Si prende in esame una recente sentenza della Corte di Cassazione n. 1268/2025 Sez. VI Penale relativa al tema dell’elemento oggettivo tipizzante il reato di “maltrattamenti in famiglia”.
Il fatto, in breve: la Corte d’Appello di Torino, con sentenza, confermava la decisione del Giudice di prime cure che aveva condannato Tizio per il delitto di maltrattamenti in famiglia (572 c.p.) nei confronti di Sempronia, moglie.
Con il primo motivo di impugnazione, in particolare, i difensori di Tizio evidenziavano il fatto che costui aveva vissuto lunghi periodi all'estero e che la persona offesa aveva - in totale autonomia - deciso di non lavorare per dedicarsi ai figli.
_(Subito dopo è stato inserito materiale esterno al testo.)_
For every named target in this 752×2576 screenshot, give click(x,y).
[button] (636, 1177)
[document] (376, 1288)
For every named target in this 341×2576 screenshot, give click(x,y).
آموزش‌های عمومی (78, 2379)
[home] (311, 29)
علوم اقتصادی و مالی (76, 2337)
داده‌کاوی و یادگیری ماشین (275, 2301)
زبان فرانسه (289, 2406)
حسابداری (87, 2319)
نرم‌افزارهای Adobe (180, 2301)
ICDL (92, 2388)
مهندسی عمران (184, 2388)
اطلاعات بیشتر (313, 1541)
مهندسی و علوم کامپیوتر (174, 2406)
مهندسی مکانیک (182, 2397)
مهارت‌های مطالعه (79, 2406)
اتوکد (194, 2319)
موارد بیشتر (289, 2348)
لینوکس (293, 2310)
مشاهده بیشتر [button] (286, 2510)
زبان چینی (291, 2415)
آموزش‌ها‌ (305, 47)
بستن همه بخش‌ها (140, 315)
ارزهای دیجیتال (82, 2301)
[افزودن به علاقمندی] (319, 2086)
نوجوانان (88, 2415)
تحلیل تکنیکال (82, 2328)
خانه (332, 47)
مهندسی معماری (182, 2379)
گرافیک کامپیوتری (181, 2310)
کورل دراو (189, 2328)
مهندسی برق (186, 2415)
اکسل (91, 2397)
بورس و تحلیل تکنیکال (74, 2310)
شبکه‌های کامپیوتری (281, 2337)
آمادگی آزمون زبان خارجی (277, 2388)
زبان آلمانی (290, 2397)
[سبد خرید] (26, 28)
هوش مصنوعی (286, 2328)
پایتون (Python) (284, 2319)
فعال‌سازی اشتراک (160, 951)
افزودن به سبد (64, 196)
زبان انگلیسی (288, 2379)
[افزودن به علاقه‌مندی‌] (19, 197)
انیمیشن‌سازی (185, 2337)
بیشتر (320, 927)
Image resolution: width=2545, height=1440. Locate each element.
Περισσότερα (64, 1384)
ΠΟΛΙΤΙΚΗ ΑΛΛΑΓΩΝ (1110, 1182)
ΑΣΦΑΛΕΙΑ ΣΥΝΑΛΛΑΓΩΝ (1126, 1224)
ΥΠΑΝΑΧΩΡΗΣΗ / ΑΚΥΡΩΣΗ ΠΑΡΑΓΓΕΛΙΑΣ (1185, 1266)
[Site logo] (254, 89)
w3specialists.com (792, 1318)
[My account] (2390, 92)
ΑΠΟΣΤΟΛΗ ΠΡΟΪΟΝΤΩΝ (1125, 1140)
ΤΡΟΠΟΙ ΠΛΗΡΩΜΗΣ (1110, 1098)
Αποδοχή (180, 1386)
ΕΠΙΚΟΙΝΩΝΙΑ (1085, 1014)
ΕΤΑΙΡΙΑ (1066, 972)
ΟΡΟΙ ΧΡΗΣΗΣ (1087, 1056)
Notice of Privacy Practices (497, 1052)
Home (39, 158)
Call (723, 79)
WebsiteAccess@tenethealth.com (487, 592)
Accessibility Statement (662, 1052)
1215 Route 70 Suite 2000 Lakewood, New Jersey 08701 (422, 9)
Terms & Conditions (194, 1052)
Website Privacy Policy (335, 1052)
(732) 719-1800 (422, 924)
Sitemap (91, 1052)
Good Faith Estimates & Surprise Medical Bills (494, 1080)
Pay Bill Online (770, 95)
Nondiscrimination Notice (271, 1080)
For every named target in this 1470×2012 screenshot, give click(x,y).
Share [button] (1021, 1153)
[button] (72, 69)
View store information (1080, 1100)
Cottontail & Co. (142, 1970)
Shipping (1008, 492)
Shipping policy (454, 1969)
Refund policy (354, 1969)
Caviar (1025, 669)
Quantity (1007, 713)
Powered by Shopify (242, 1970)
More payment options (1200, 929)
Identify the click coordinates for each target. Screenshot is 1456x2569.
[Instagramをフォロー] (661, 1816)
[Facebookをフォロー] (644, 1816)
Il tutto era stato possibile, per Sempronia, perché ella aveva sempre fatto affidamento al mantenimento del marito.
I giudici di Piazza Cavour decidono per il mancato accoglimento del ricorso sia per questo che per altri punti di supposta violazione.
In particolare, l’istruttoria ben corposa, tenutasi nei due primi gradi di giudizio aveva dimostrato le condotte vessatorie e vieepiù la Sesta Sezione penale utilizza tale provvedimento per ribadire che, in tema di delitti contro la famiglia, integra il delitto di maltrattamenti contro familiari o conviventi la condotta di chi impedisce alla persona offesa di essere economicamente indipendente, nel caso in cui i comportamenti vessatori siano suscettibili di provocare in quest’ultima un vero e proprio stato di prostrazione psico-fisica e le scelte economiche ed organizzative assunte in seno alla famiglia, in quanto non pienamente condivise, ma unilateralmente imposte, costituiscano il risultato di comprovati atti di violenza o di prevaricazione psicologica.